Yada, yada, yada. Which means “knew” in Hebrew. Or to show mercy.
Each of us has things we must turn away from. Look
but don’t touch. Think but don’t act. Don’t think too hard, actually. Feel.
No, don’t feel.
The whole room orders the flaming thing.
Why were you in the restaurant in the first place. Because you weren’t really hungry,
were you?
*
Dear Caitlyn Jenner,
You say, there’s more to being
a woman than hair and makeup.
What: swaying walk, tender heart?
My wife likes polish now and then—
a woman who’s never worn pink
or a push up bra. In the pool,
scarlet toes make me look twice,
the color glints like blood. I look
and look again, as when I eye your shift
from Bruce to Cait—your lifelong dream lived late—
I will be able to live authentically
as female, but I’ve missed so much.
Authentic: from one’s own authority.
It’s quite a dream to have a body that
does not get in the way of who we are.
I cleaned the whole closet out—the boys’ stuff
is gone. You wear your heart, let arrows
pierce it. My method’s blending in.
No gazing in the glass, and as I age,
I’m ever more invisible.
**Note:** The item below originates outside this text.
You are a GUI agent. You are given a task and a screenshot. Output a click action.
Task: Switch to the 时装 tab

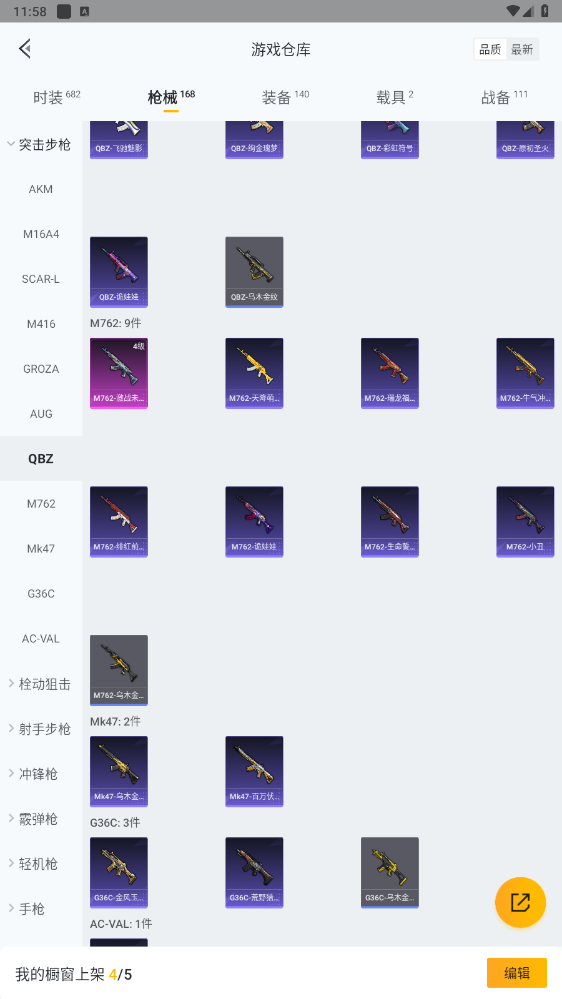[56, 97]
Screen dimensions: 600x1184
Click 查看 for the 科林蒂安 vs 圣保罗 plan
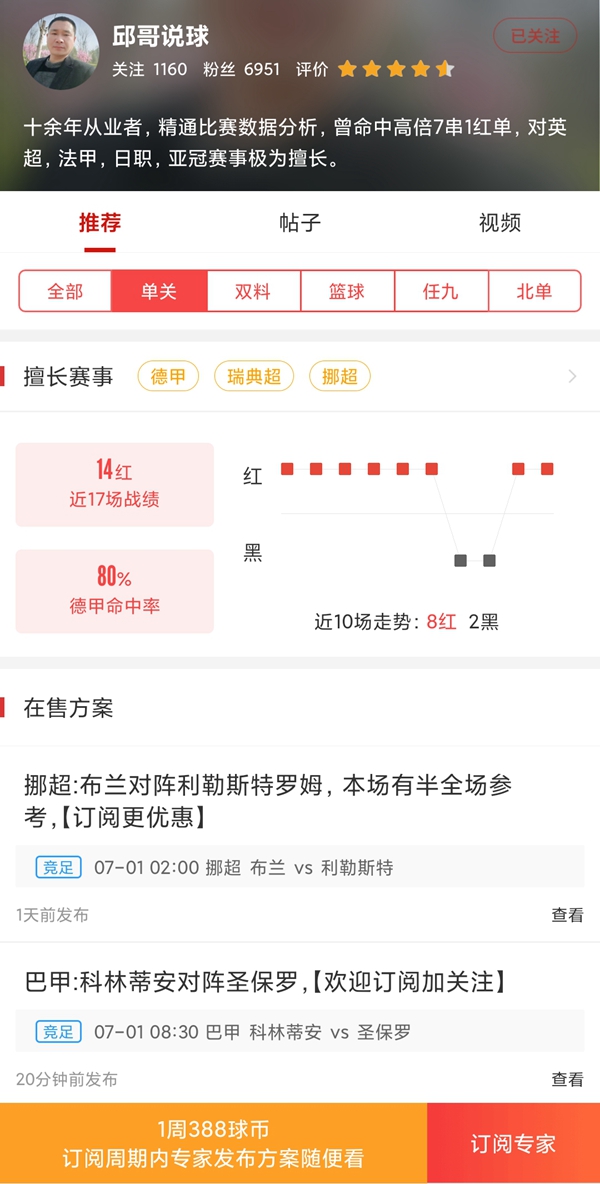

Still,
it’s a different thing to take down
womanhood instead of build it
from scratch, a line drawn in the dirt
on which the fairness of the race depends.
I’d like to start anew. I’m a crumbling
bridge between who I am and what I like.
Here, take my skirts and tights,
the teal, the olive, and lavender;
take the scarves; my pillows and my lumps,
batter that rises up and over
the tin. Really, I wouldn’t mind losing the breasts,
their squish, their sag and flop—
but what would balance skillet-wide hips
and buttocks round as cabbages?
I’d shrink those too. I’d choose a boy’s
narrow pelvis, flat chest, muscled.
Yours, before, come to think of it.
Note we both said “boy,” youth and power
in every move. I don’t have to justify.
When every body’s a field of claim,
differences aren’t small. I know the itch
to float, to choose my sex and who I love
as I choose clothes, each day a palette
or a lump of clay. You want to be yourself,
get dressed, get ready to go out, and just
be like a normal person. I take for granted
what you’ve never had. Fairness depends on
where we start. I’ll see you at the finish line.